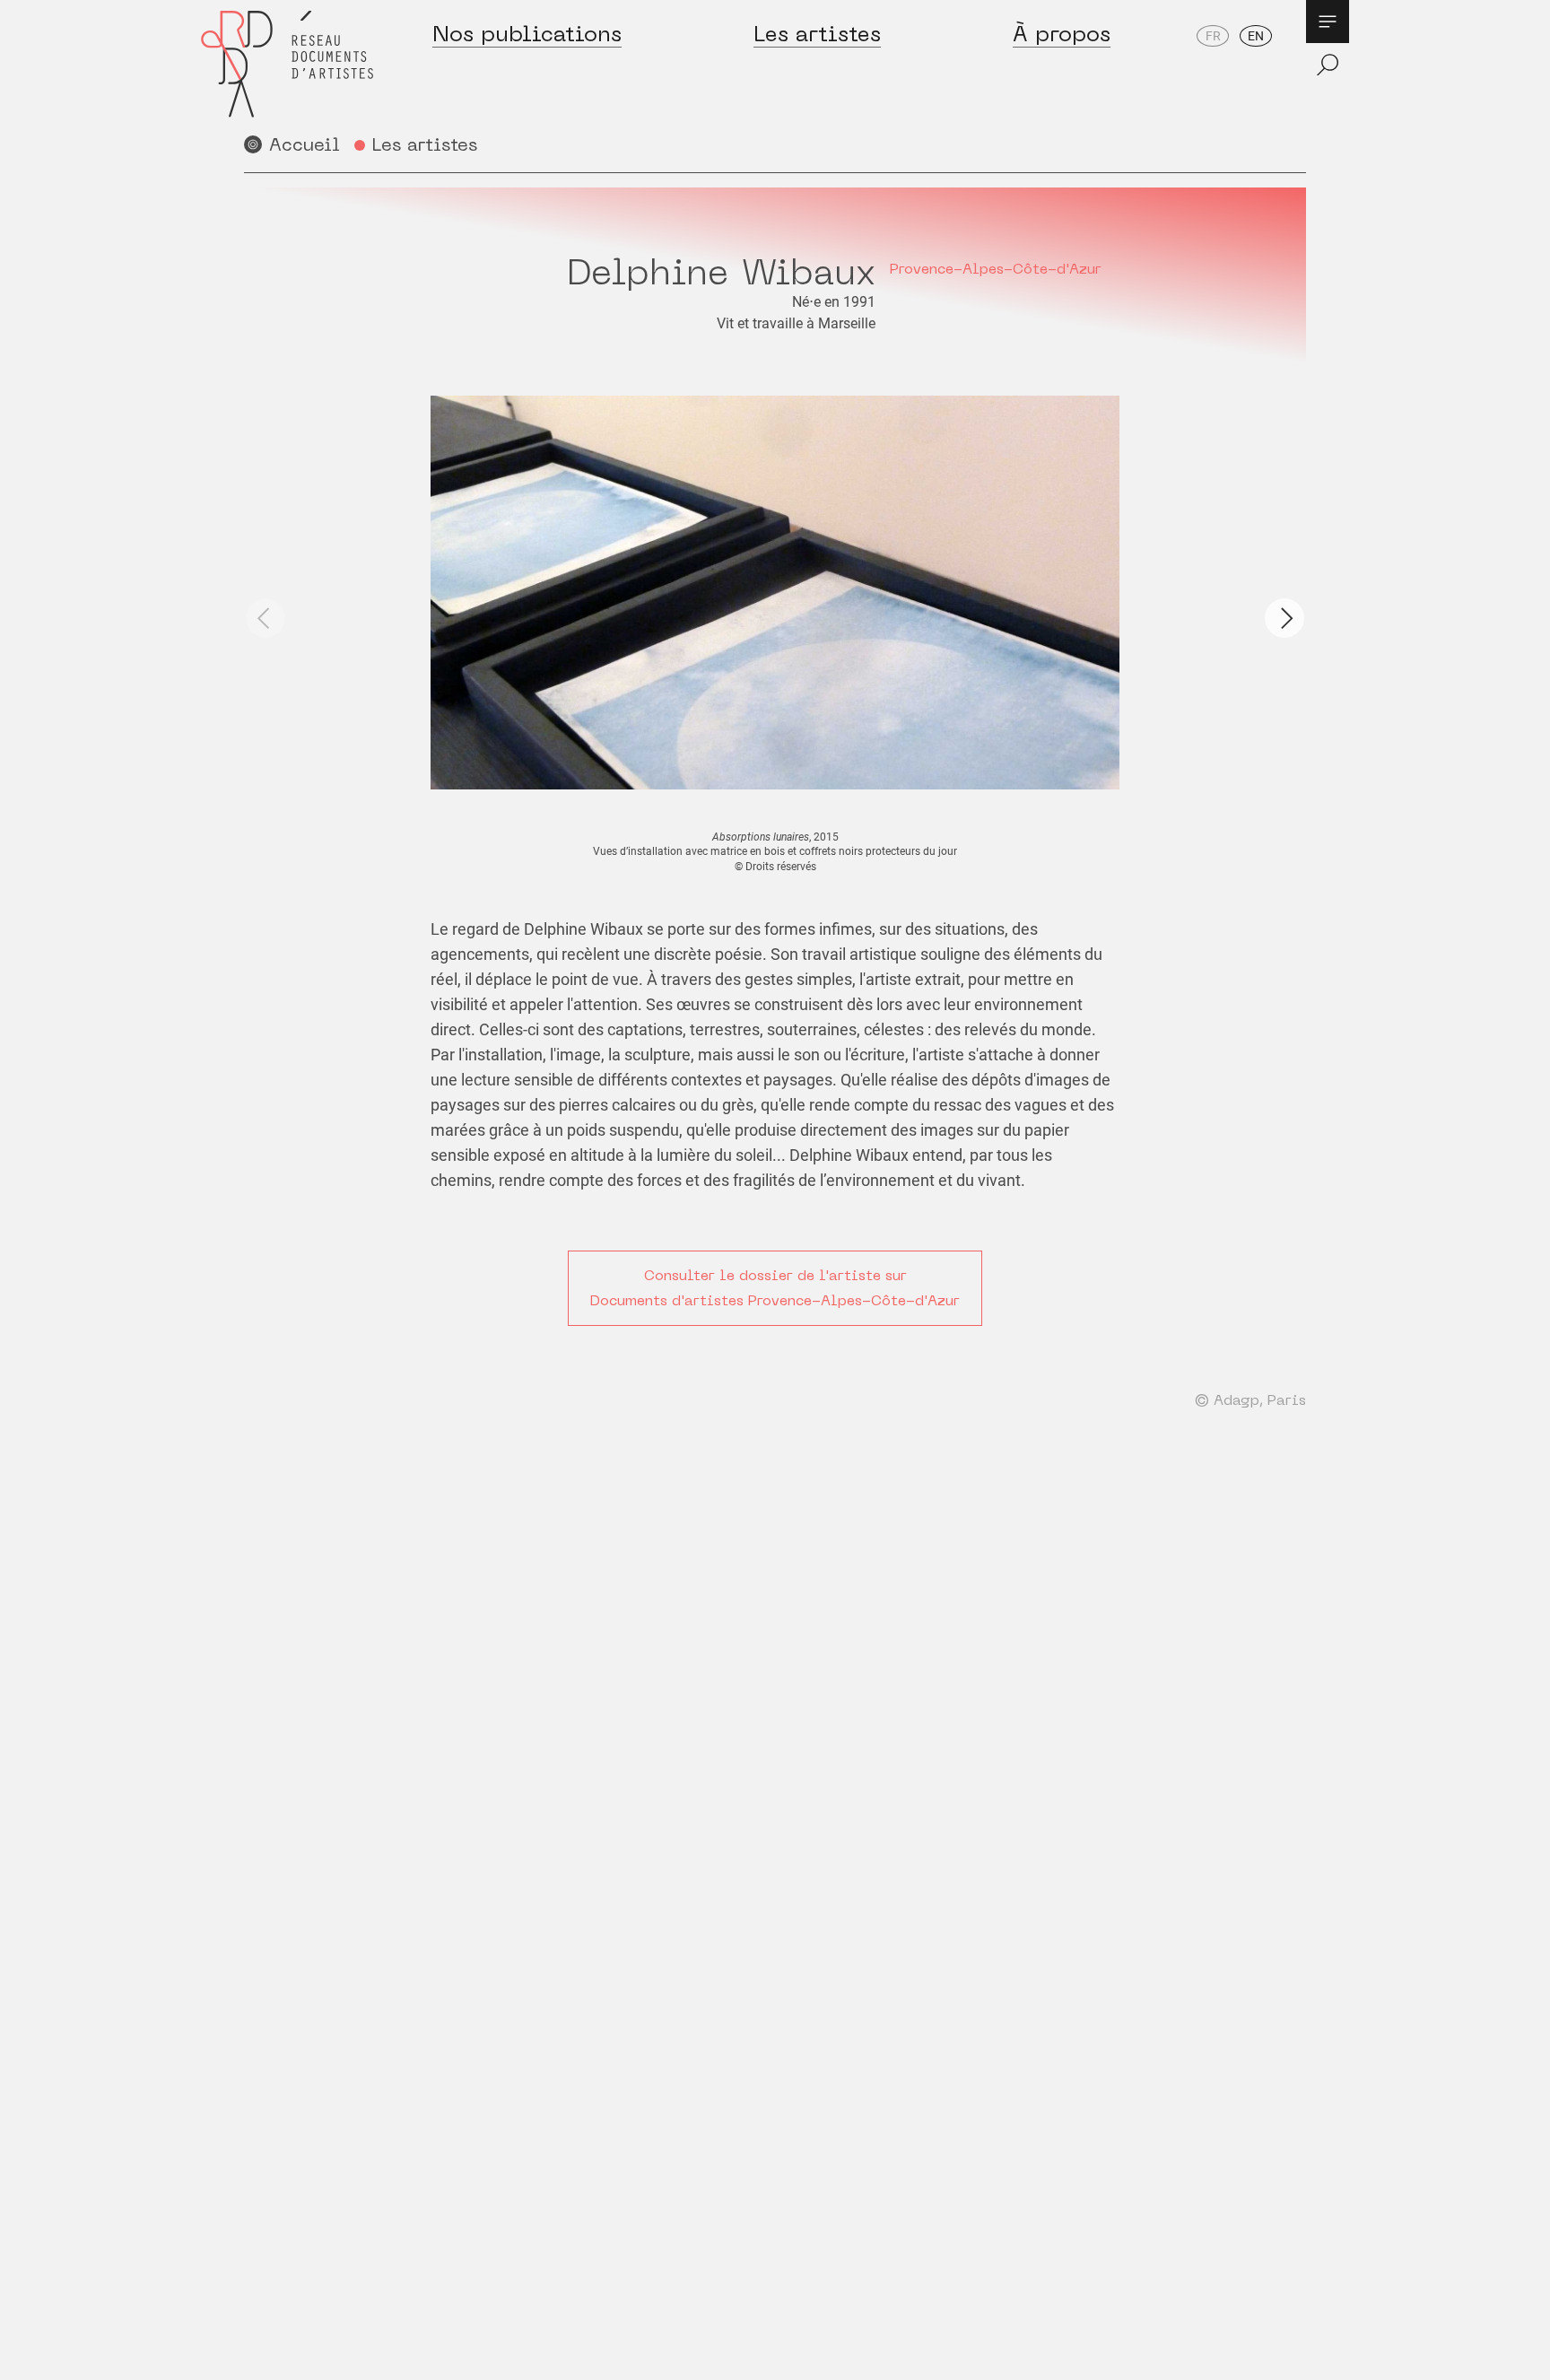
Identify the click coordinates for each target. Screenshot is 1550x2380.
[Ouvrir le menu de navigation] (1327, 21)
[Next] (1284, 618)
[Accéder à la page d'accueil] (287, 64)
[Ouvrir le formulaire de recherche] (1327, 64)
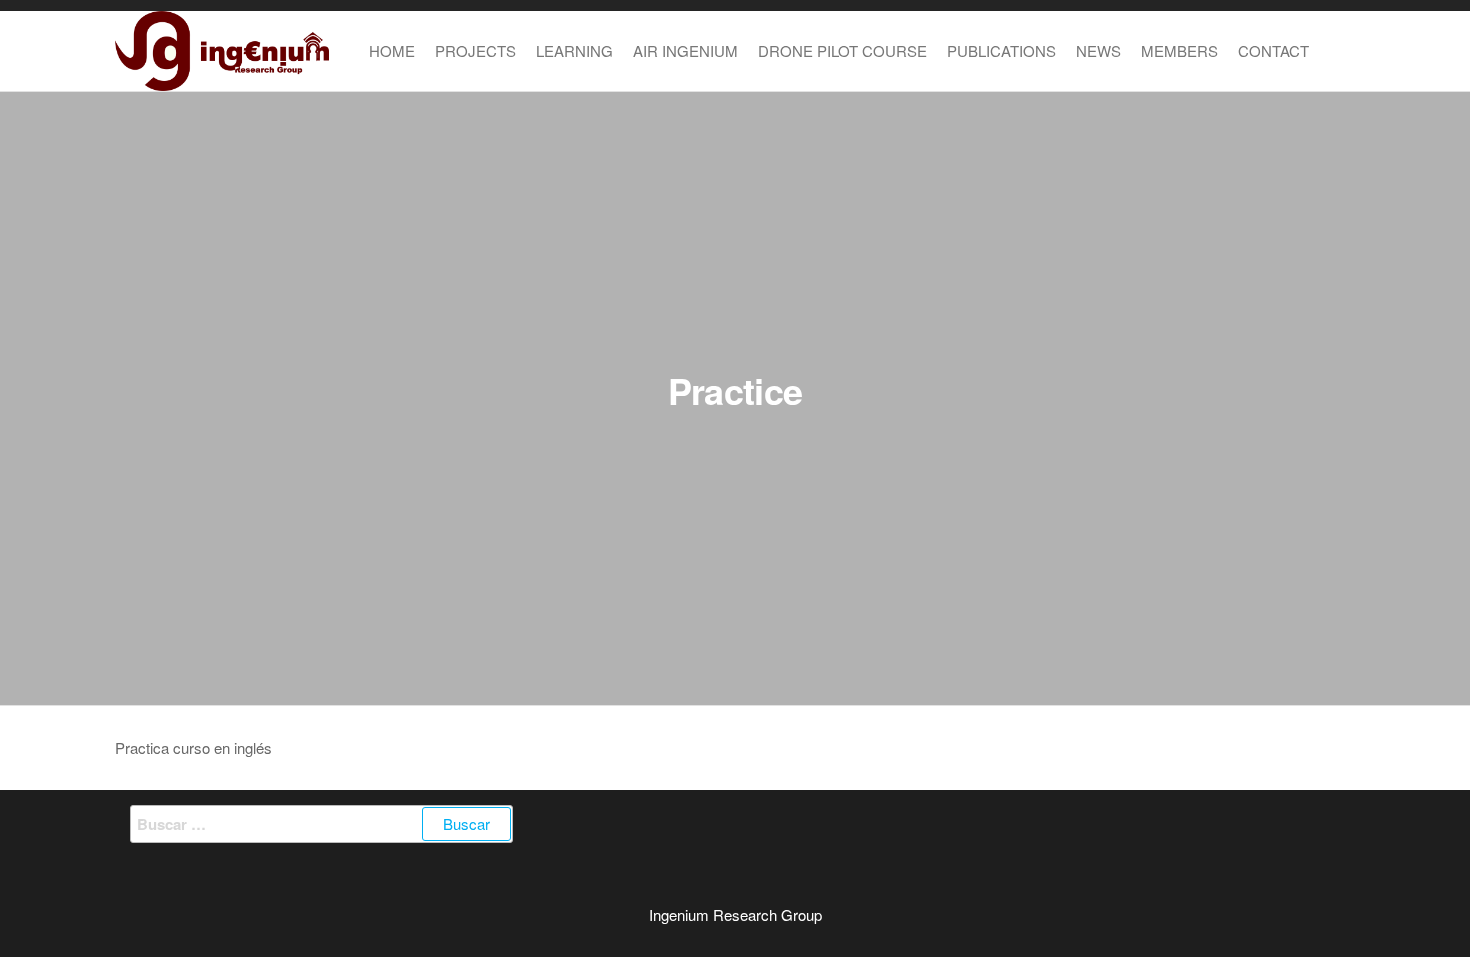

What you will do
Write all the entries again word for word, minus the pictures.

Exercise output
Identify the click coordinates for each target. Screenshot is 1550x2380.
[Ouvrir le menu de navigation] (1327, 21)
[Next] (1284, 618)
[Accéder à la page d'accueil] (287, 64)
[Ouvrir le formulaire de recherche] (1327, 64)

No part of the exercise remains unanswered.